_SUPPLIED INFORMATION:_
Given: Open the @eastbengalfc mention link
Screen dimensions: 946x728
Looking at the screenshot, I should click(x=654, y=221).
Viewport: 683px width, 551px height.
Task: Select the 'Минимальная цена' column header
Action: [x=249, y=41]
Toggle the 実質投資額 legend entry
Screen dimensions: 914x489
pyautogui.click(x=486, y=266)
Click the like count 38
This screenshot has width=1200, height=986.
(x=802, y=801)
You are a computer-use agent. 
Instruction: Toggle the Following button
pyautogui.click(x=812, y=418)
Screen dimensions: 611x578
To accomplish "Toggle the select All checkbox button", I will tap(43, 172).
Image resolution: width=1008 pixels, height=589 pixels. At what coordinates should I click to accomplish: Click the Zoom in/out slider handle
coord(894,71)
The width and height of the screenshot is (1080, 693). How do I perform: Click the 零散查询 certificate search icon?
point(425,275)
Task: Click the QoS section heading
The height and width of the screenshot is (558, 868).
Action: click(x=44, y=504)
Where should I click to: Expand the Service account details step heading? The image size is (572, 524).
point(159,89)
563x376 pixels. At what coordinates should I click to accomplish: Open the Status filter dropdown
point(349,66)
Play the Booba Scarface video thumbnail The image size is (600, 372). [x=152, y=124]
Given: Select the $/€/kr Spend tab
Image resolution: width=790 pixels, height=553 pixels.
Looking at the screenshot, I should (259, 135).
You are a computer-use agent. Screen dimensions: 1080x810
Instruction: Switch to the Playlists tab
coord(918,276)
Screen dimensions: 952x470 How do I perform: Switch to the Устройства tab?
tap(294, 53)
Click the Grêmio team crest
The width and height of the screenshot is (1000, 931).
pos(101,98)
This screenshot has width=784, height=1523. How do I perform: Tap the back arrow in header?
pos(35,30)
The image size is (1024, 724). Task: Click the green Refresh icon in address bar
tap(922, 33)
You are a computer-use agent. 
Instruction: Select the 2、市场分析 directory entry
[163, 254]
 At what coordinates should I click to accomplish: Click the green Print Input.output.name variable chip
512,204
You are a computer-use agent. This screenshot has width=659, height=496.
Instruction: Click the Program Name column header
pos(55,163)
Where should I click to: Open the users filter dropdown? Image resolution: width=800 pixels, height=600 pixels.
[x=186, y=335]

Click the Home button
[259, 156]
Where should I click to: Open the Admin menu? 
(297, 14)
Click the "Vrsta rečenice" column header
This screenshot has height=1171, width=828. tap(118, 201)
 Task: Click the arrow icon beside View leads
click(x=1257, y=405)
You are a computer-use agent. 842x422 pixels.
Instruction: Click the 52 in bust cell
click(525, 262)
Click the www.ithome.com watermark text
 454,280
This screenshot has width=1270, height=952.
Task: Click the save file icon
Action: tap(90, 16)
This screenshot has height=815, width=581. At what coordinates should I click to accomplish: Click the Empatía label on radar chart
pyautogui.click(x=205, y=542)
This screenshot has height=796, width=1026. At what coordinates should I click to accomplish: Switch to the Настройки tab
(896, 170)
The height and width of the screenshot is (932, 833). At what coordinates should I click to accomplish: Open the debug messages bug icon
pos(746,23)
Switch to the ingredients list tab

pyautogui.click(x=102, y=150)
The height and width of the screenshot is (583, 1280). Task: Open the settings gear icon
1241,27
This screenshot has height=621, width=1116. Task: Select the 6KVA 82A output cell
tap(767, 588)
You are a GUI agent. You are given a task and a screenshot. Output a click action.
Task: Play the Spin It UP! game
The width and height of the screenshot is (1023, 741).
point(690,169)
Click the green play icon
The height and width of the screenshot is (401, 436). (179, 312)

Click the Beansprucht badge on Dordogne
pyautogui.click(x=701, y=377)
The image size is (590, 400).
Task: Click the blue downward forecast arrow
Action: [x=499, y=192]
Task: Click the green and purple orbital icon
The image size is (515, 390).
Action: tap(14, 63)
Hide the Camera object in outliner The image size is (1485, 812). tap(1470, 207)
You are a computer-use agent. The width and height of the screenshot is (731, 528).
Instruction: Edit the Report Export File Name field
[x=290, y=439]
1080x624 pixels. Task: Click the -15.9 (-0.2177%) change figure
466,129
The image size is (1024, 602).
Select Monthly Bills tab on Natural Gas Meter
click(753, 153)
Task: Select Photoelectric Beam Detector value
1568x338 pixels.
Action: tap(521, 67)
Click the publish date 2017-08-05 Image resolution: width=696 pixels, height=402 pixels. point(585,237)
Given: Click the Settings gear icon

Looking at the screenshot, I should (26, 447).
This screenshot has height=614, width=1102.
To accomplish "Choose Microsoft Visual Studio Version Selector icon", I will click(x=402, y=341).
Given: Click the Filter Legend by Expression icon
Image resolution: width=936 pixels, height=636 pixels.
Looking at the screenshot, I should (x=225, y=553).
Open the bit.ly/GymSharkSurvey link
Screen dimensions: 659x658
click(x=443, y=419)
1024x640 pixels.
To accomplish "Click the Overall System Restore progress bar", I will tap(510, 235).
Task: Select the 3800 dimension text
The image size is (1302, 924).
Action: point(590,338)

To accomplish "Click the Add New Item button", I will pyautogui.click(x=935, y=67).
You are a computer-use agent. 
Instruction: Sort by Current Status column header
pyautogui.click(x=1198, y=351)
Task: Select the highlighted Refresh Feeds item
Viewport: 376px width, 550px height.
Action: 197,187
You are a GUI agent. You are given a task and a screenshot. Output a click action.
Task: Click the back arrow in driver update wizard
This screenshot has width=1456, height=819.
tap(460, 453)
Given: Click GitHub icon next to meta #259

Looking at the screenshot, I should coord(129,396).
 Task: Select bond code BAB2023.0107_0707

_PROBLEM DETAILS:_
Copy out all the entries shown above, character for character.

_ANSWER FOR THE TASK:_
Given: Open the @eastbengalfc mention link
Screen dimensions: 946x728
Looking at the screenshot, I should click(x=654, y=221).
Viewport: 683px width, 551px height.
Task: Select the 'Минимальная цена' column header
Action: [x=249, y=41]
Toggle the 実質投資額 legend entry
Screen dimensions: 914x489
pyautogui.click(x=486, y=266)
Click the like count 38
This screenshot has width=1200, height=986.
(x=802, y=801)
You are a computer-use agent. 
Instruction: Toggle the Following button
pyautogui.click(x=812, y=418)
Screen dimensions: 611x578
To accomplish "Toggle the select All checkbox button", I will tap(43, 172).
Image resolution: width=1008 pixels, height=589 pixels. At what coordinates should I click to accomplish: Click the Zoom in/out slider handle
coord(894,71)
The width and height of the screenshot is (1080, 693). How do I perform: Click the 零散查询 certificate search icon?
point(425,275)
Task: Click the QoS section heading
The height and width of the screenshot is (558, 868).
Action: click(x=44, y=504)
Where should I click to: Expand the Service account details step heading? The image size is (572, 524).
point(159,89)
563x376 pixels. At what coordinates should I click to accomplish: Open the Status filter dropdown
point(349,66)
Play the Booba Scarface video thumbnail The image size is (600, 372). [x=152, y=124]
Given: Select the $/€/kr Spend tab
Image resolution: width=790 pixels, height=553 pixels.
Looking at the screenshot, I should (259, 135).
You are a computer-use agent. Screen dimensions: 1080x810
Instruction: Switch to the Playlists tab
coord(918,276)
Screen dimensions: 952x470 How do I perform: Switch to the Устройства tab?
tap(294, 53)
Click the Grêmio team crest
The width and height of the screenshot is (1000, 931).
pos(101,98)
This screenshot has width=784, height=1523. How do I perform: Tap the back arrow in header?
pos(35,30)
The image size is (1024, 724). Task: Click the green Refresh icon in address bar
tap(922, 33)
You are a computer-use agent. 
Instruction: Select the 2、市场分析 directory entry
[163, 254]
 At what coordinates should I click to accomplish: Click the green Print Input.output.name variable chip
512,204
You are a computer-use agent. This screenshot has width=659, height=496.
Instruction: Click the Program Name column header
pos(55,163)
Where should I click to: Open the users filter dropdown? Image resolution: width=800 pixels, height=600 pixels.
[x=186, y=335]

Click the Home button
[259, 156]
Where should I click to: Open the Admin menu? 
(297, 14)
Click the "Vrsta rečenice" column header
This screenshot has height=1171, width=828. tap(118, 201)
 Task: Click the arrow icon beside View leads
click(x=1257, y=405)
You are a computer-use agent. 842x422 pixels.
Instruction: Click the 52 in bust cell
click(525, 262)
Click the www.ithome.com watermark text
 454,280
This screenshot has width=1270, height=952.
Task: Click the save file icon
Action: tap(90, 16)
This screenshot has height=815, width=581. At what coordinates should I click to accomplish: Click the Empatía label on radar chart
pyautogui.click(x=205, y=542)
This screenshot has height=796, width=1026. At what coordinates should I click to accomplish: Switch to the Настройки tab
(896, 170)
The height and width of the screenshot is (932, 833). At what coordinates should I click to accomplish: Open the debug messages bug icon
pos(746,23)
Switch to the ingredients list tab

pyautogui.click(x=102, y=150)
The height and width of the screenshot is (583, 1280). Task: Open the settings gear icon
1241,27
This screenshot has height=621, width=1116. Task: Select the 6KVA 82A output cell
tap(767, 588)
You are a GUI agent. You are given a task and a screenshot. Output a click action.
Task: Play the Spin It UP! game
The width and height of the screenshot is (1023, 741).
point(690,169)
Click the green play icon
The height and width of the screenshot is (401, 436). (179, 312)

Click the Beansprucht badge on Dordogne
pyautogui.click(x=701, y=377)
The image size is (590, 400).
Task: Click the blue downward forecast arrow
Action: [x=499, y=192]
Task: Click the green and purple orbital icon
The image size is (515, 390).
Action: tap(14, 63)
Hide the Camera object in outliner The image size is (1485, 812). tap(1470, 207)
You are a computer-use agent. The width and height of the screenshot is (731, 528).
Instruction: Edit the Report Export File Name field
[x=290, y=439]
1080x624 pixels. Task: Click the -15.9 (-0.2177%) change figure
466,129
The image size is (1024, 602).
Select Monthly Bills tab on Natural Gas Meter
click(753, 153)
Task: Select Photoelectric Beam Detector value
1568x338 pixels.
Action: tap(521, 67)
Click the publish date 2017-08-05 Image resolution: width=696 pixels, height=402 pixels. point(585,237)
Given: Click the Settings gear icon

Looking at the screenshot, I should (26, 447).
This screenshot has height=614, width=1102.
To accomplish "Choose Microsoft Visual Studio Version Selector icon", I will click(x=402, y=341).
Given: Click the Filter Legend by Expression icon
Image resolution: width=936 pixels, height=636 pixels.
Looking at the screenshot, I should (x=225, y=553).
Open the bit.ly/GymSharkSurvey link
Screen dimensions: 659x658
click(x=443, y=419)
1024x640 pixels.
To accomplish "Click the Overall System Restore progress bar", I will tap(510, 235).
Task: Select the 3800 dimension text
The image size is (1302, 924).
Action: point(590,338)

To accomplish "Click the Add New Item button", I will pyautogui.click(x=935, y=67).
You are a computer-use agent. 
Instruction: Sort by Current Status column header
pyautogui.click(x=1198, y=351)
Task: Select the highlighted Refresh Feeds item
Viewport: 376px width, 550px height.
Action: 197,187
You are a GUI agent. You are given a task and a screenshot. Output a click action.
Task: Click the back arrow in driver update wizard
This screenshot has width=1456, height=819.
tap(460, 453)
Given: Click GitHub icon next to meta #259

Looking at the screenshot, I should coord(129,396).
 Task: Select bond code BAB2023.0107_0707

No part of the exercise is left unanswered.